A cholesteatoma is an expansion of keratinizing squamous epithelium that enters the middle ear cleft from the outer layer of the tympanic membrane or ear canal. Choleatomas are always treated surgically. Recurrence of the illness presents another challenge for the patient and the surgeon, though. There have been reports of recurrence rates as high as 30% in adults and as high as 70% in children. Here, we describe a case of persistent recurrent otorrhea following revision surgery, along with acquired recurrent cholesteatoma following canal wall down surgery. Case presentation: A 38-year -male with underlying Diabetes Mellitus and Hypertension presented with left scanty and foul-smelling ear discharge for 2 years and left reduced hearing.

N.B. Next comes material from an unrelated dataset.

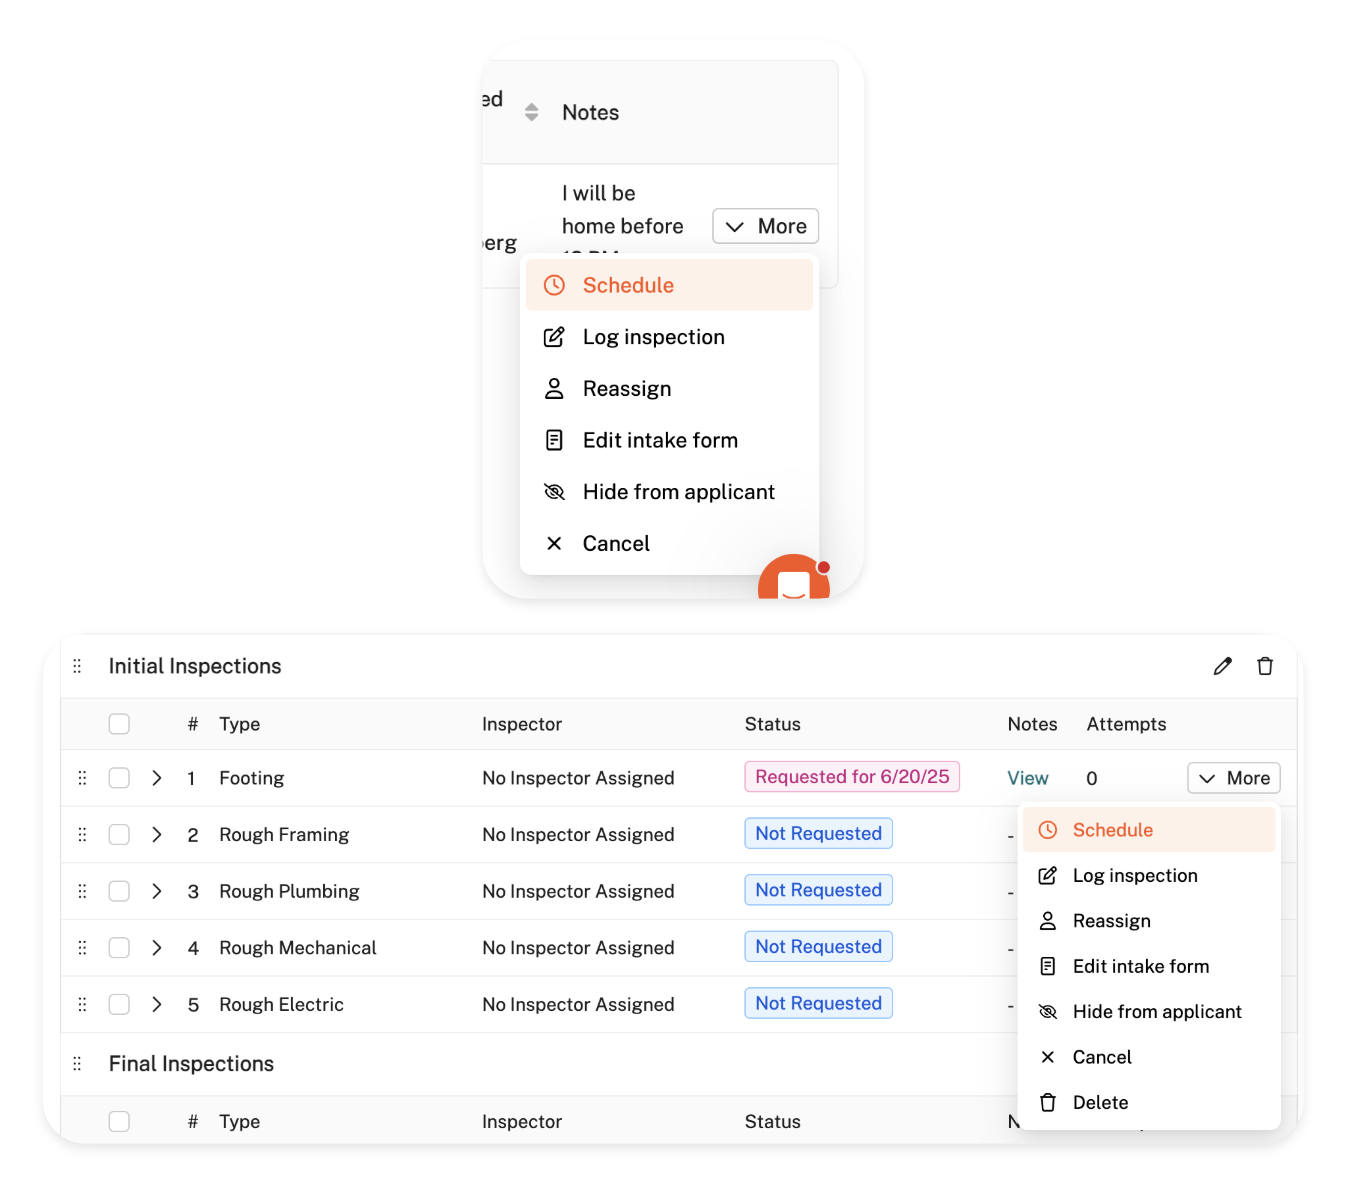
Task: Click the More button in the upper card
Action: 765,226
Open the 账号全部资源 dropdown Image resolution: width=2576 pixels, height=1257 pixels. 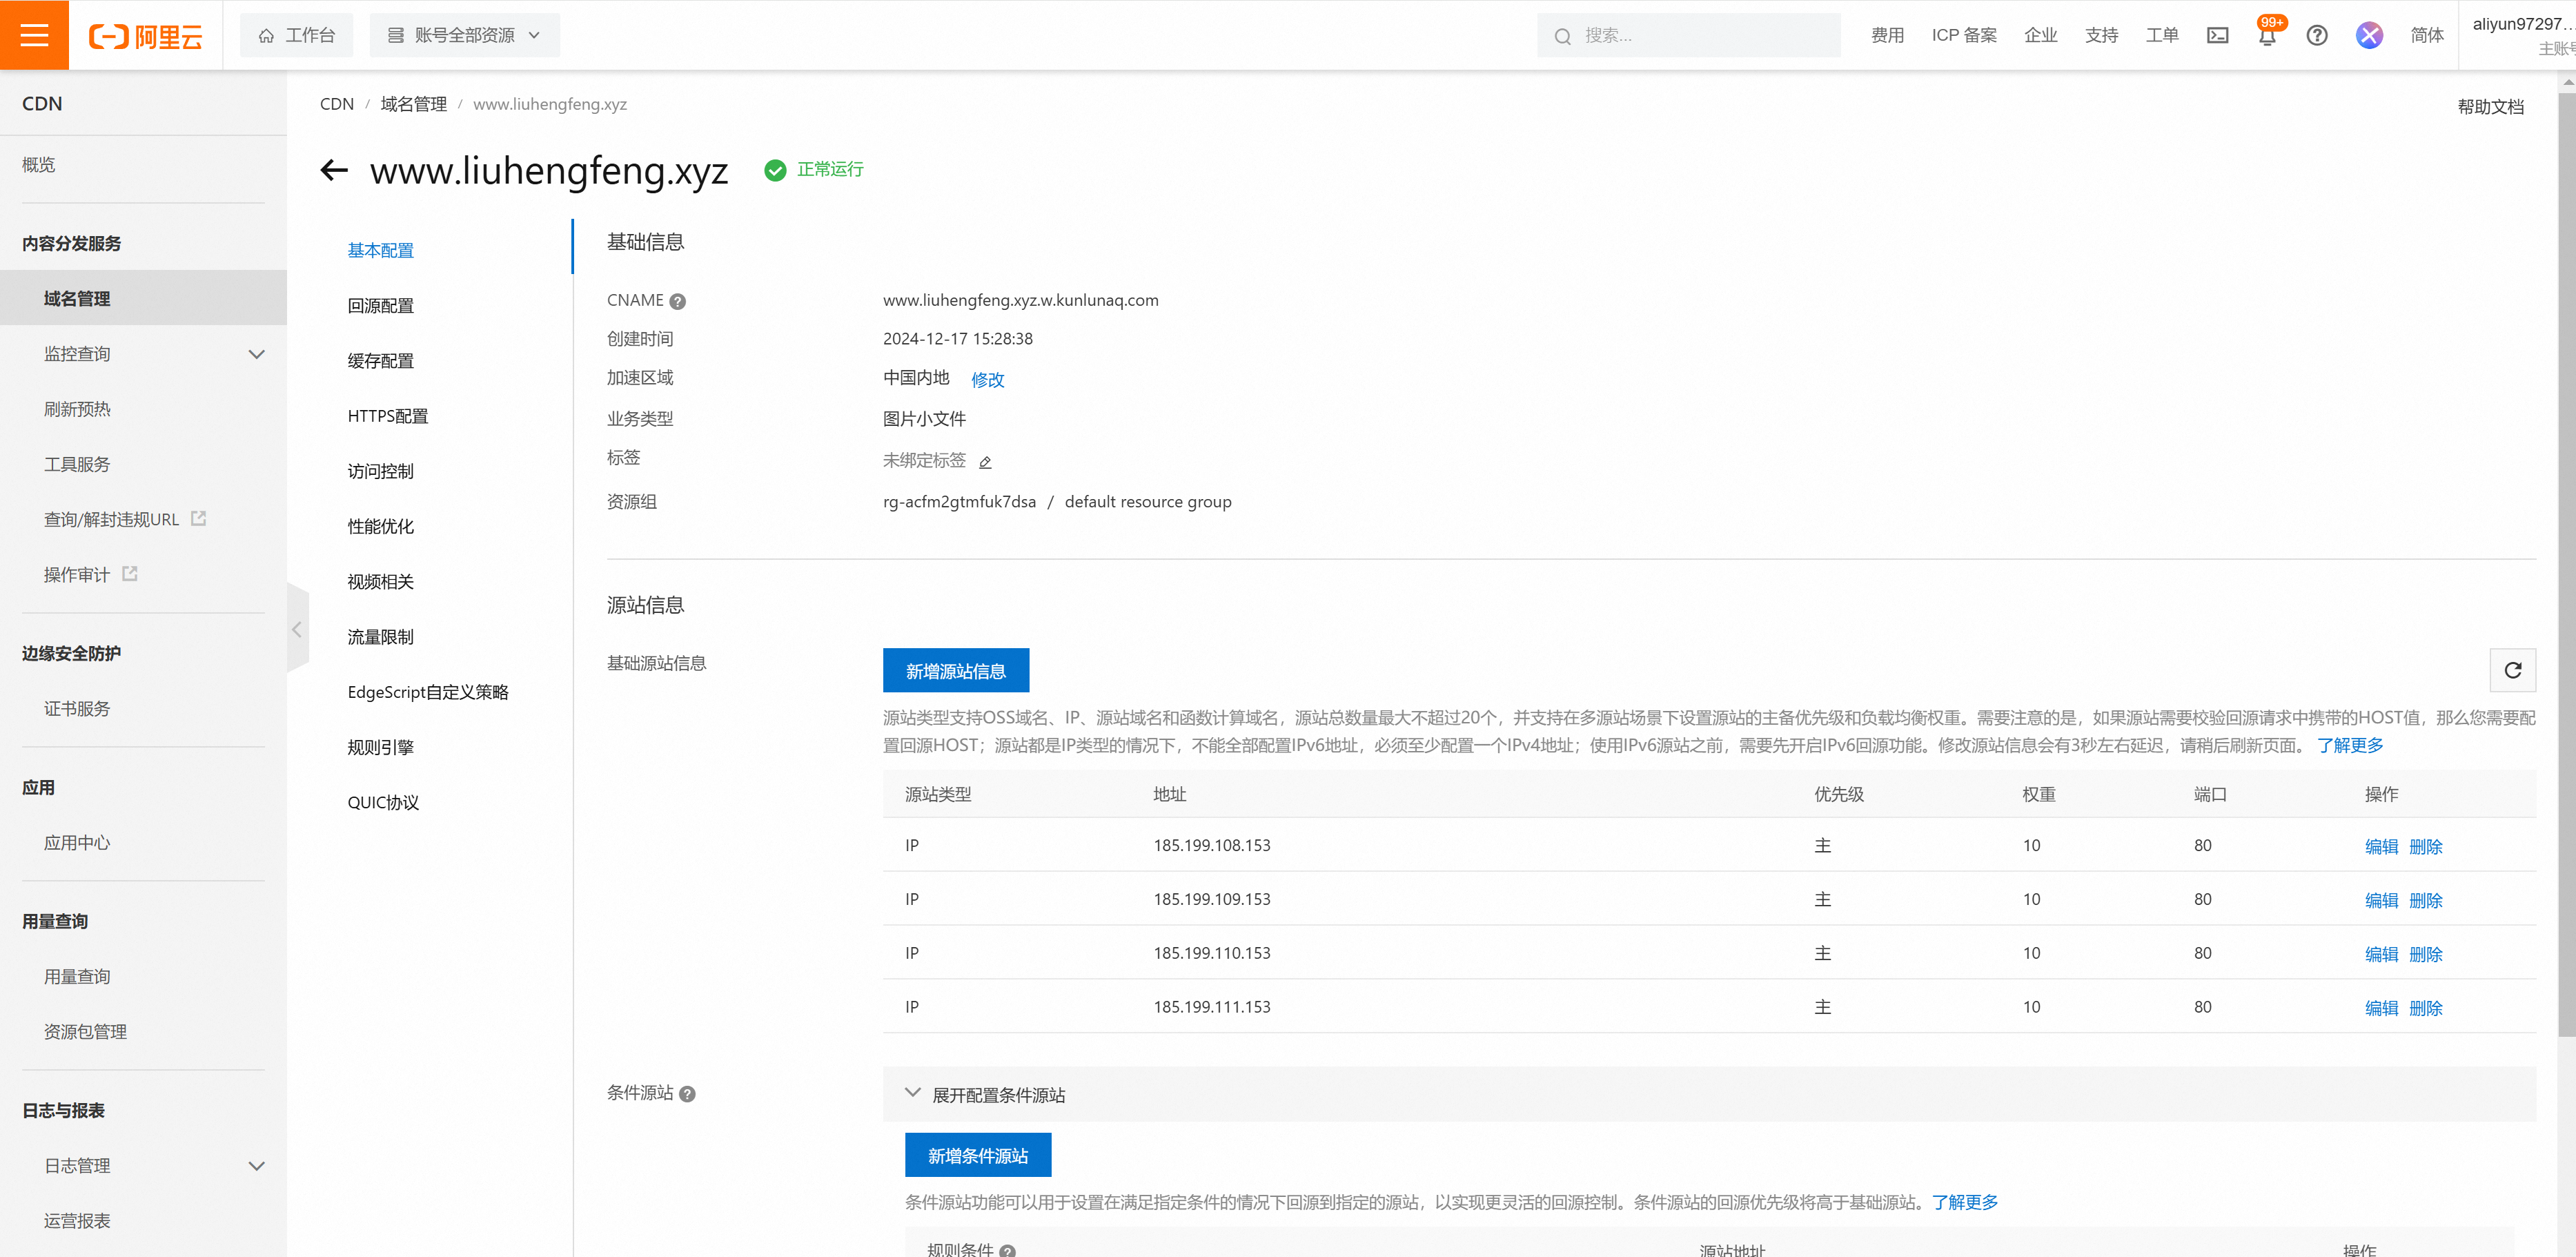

He was diagnosed with left chronic active otitis media with cholesteatoma for which he underwent left modified radical mastoidectomy, meatoplasty and tympanoplasty in 2017. Five months post operatively, he presented with left otorrhea. However, he defaulted followed up and presented in April 2018 for similar complaints. Otoscopy examination revealed left tympanic membrane perforation at poster superior quadrant of pars tensa and bluish discoloration behind pars flacida. He was diagnosed as recurrent left cholesteatoma and subsequently he underwent left mastoid exploration under general anesthesia in June 2018. Post-surgery, he developed recurrent ear discharge which was treated with topical antibiotics and ear toileting. Conclusions: We report a case of recurrent Cholesteatoma despite canal wall down procedure requiring a second redo procedure and with persistent recurrent otorrhea after the redo procedure. However, this case demonstrates the need for regular follow ups even after a canal wall down procedure for detecting recurrence of disease. Moreover, this case denotes some of the patient factors and surgeon factors involved in disease recurrence. Furthermore, importance of opting for an imaging study in case of high suspicion of the disease.